Der Geist des Konsenses lebt
16. September 2015 | NZZ
Mit der elektronischen Abstimmungsanlage ist die kleine Kammer in einer neuen Ära angekommen. Erstmals ist jetzt das Parlamentarier-Rating der NZZ auch für den Ständerat erstellt worden.
Diesen Moment haben viele Ständeräte gefürchtet – fast wie den Fall des gigantischen Kronleuchters, der über ihnen an der Decke des Ständeratssaals schwebt. Allen voran die abtretenden CVP-Urgesteine Peter Bieri und Urs Schwaller kämpften bis zuletzt gegen die Inbetriebnahme der elektronischen Abstimmungsanlage. Sie wollten nicht wie ihre Nationalratskollegen im jährlichen Rating der NZZ auf einen Punkt zwischen –10 (links) und +10 (rechts) reduziert werden. Eineinhalb Jahre nach dem Start der neuen Ära ist es nun aber so weit.
Bis heute hat die kleine Kammer 385 Mal namentlich abgestimmt. Damit steht eine gute Datenbasis, um Peter Bieri (1,5) und Urs Schwaller (1,6) kurz vor ihrem Abschied einmal noch im politischen Spektrum zu verorten. Dass Schwaller mit seinem Rating-Wert von 1,6 genau die politische Mitte des Ständerats besetzt – die eine Hälfte des Rats politisiert rechts, die andere links von ihm –, stimmt ihn vielleicht etwas versöhnlicher. Schliesslich verkörpert der Freiburger wie wenig andere den Geist der Mitte. Die Positionierung Schwallers in der Fraktion und im Rat macht deutlich, wie sehr nicht nur im National-, sondern auch im Ständerat Politiker aus dem Zentrum der CVP die Mehrheiten machen.
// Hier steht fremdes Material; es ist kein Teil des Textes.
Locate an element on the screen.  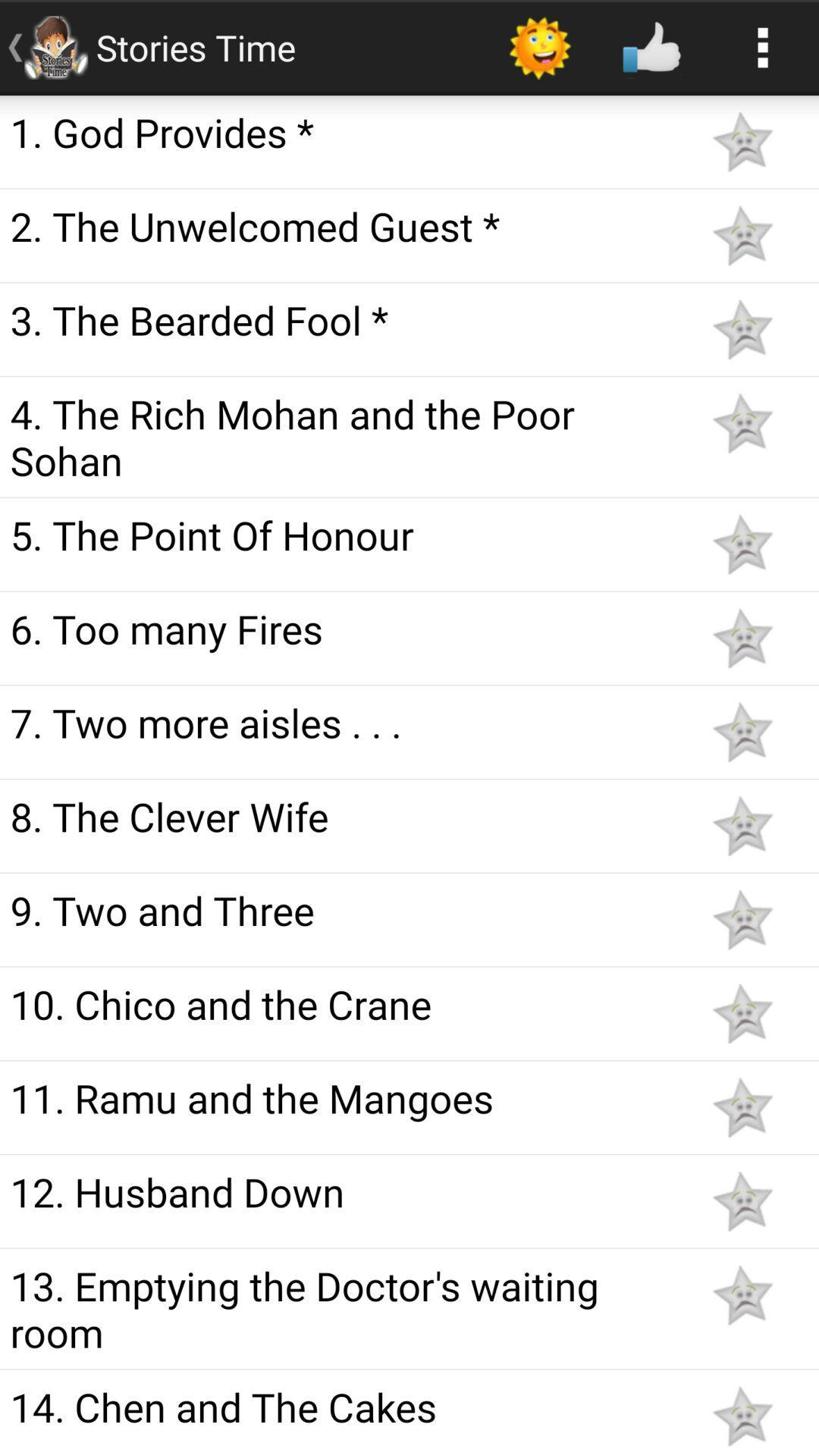
the 13 emptying the item is located at coordinates (343, 1308).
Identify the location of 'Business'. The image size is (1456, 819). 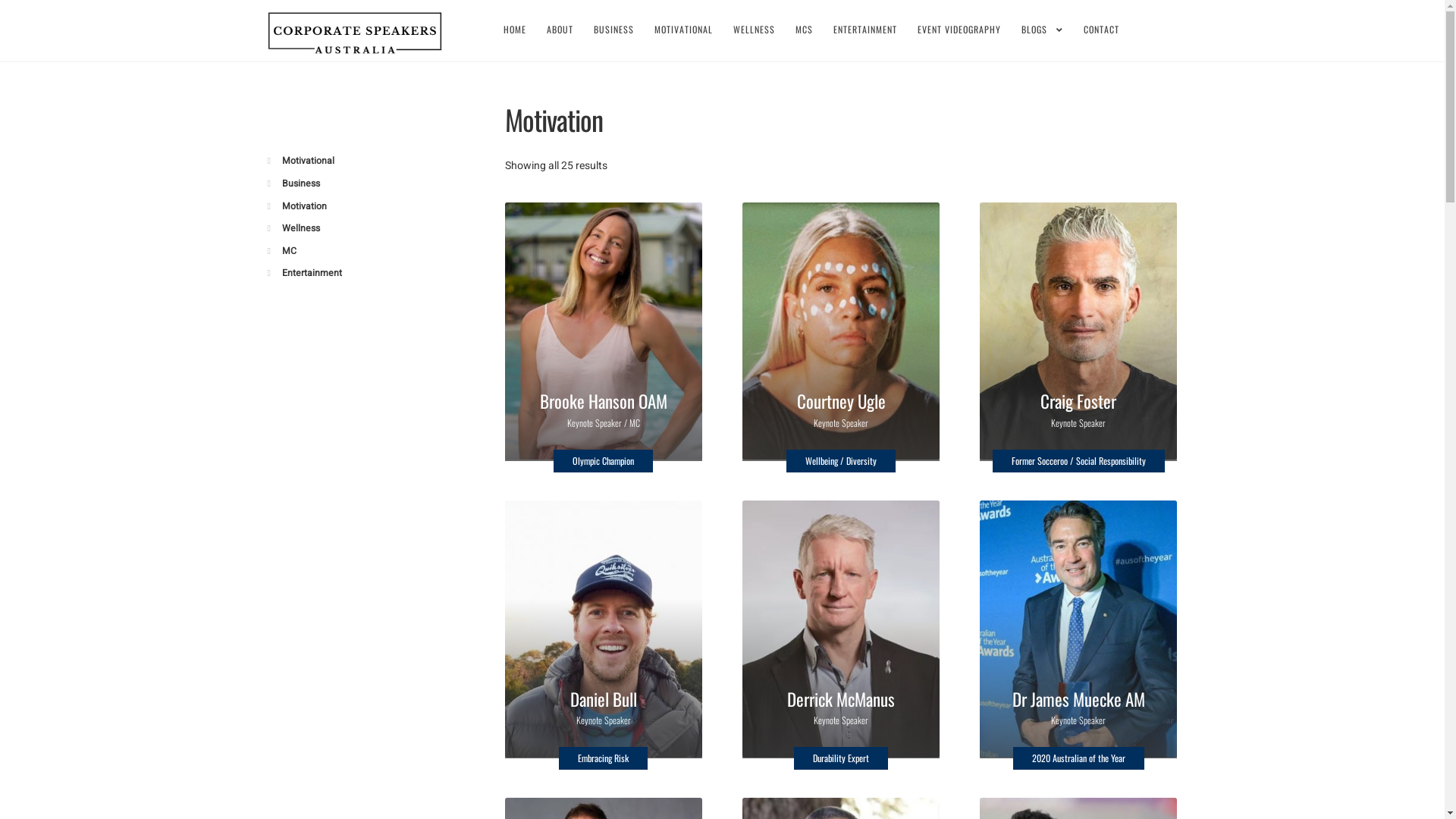
(282, 183).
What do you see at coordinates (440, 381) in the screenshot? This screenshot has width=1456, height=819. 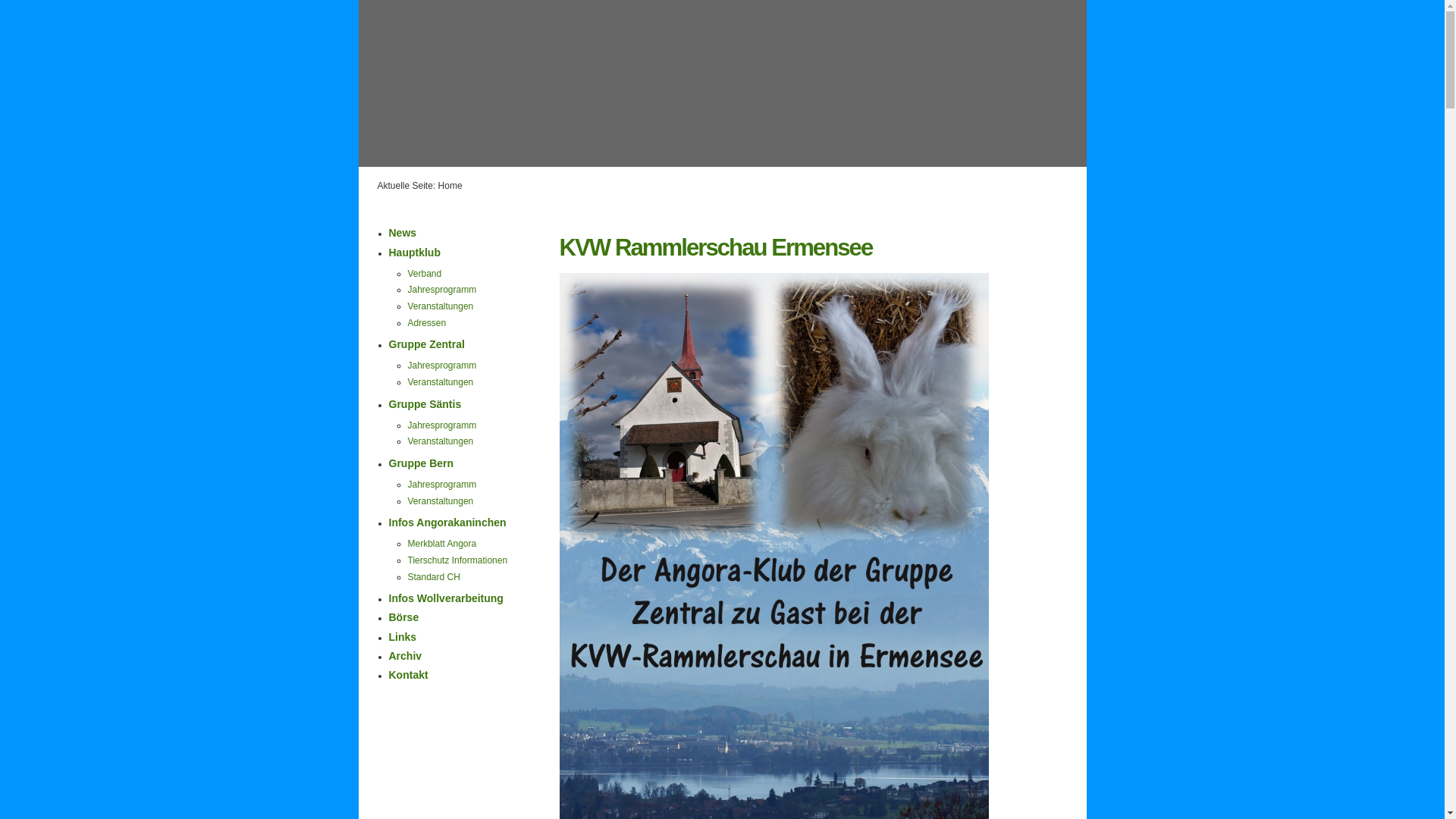 I see `'Veranstaltungen'` at bounding box center [440, 381].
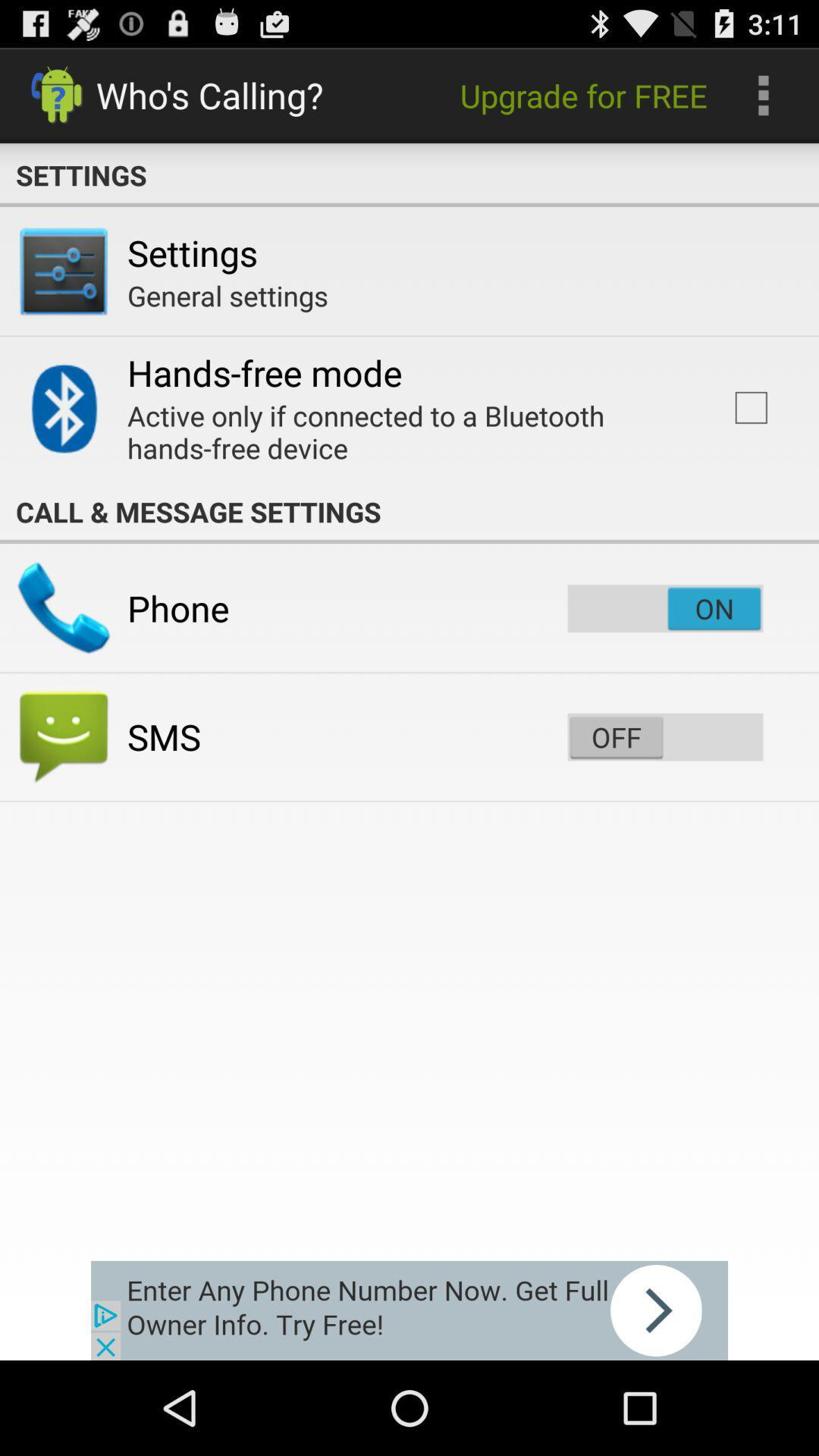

In anderer Hinsicht unterscheidet sich die Mittepartei jedoch in den beiden Kammern. Im Nationalrat stimmt die CVP-Vertretung klar am wenigsten geschlossen. Im Ständerat deckt die FDP das grösste ideologische Spektrum ab. Es reicht von der sozialliberalen Christine Egerszegi (1,0) bis zum rechtsfreisinnigen Georges Theiler (5,2).
Schwache Besetzung der Pole
Der auffälligste Unterschied zum Nationalrat ist aber zweifellos die schwache Besetzung der Pole. Dies wird deutlich, auch wenn sich aufgrund der unterschiedlichen Datenbasis die Rating-Werte nicht eins zu eins vergleichen lassen. Wie in seiner Zeit als Nationalrat fährt Peter Föhn (9,6) rechts aussen einen strammen Oppositionskurs. Die vier anderen Vertreter der SVP sind vermehrt dem Geist des Konsenses verpflichtet, politisieren aber dennoch allesamt rechts der Freisinnigen. Das gilt auch für Alex Kuprecht (6,1), dessen gemässigte Haltung in der Parteizentrale nicht immer auf Gegenliebe gestossen ist. Womöglich ist seine Abgrenzung rechts vom Freisinn bereits eine erste Folge des namentlichen Abstimmens im Ständerat. Auch Kuprecht weiss, dass nun nicht mehr nur der Kronleuchter über sein Stimmverhalten wacht. Womöglich fühlt er sich aber noch mehr als von der Abstimmungsmaschine vom Schwyzer Standeskollegen Föhn an seiner Seite beobachtet.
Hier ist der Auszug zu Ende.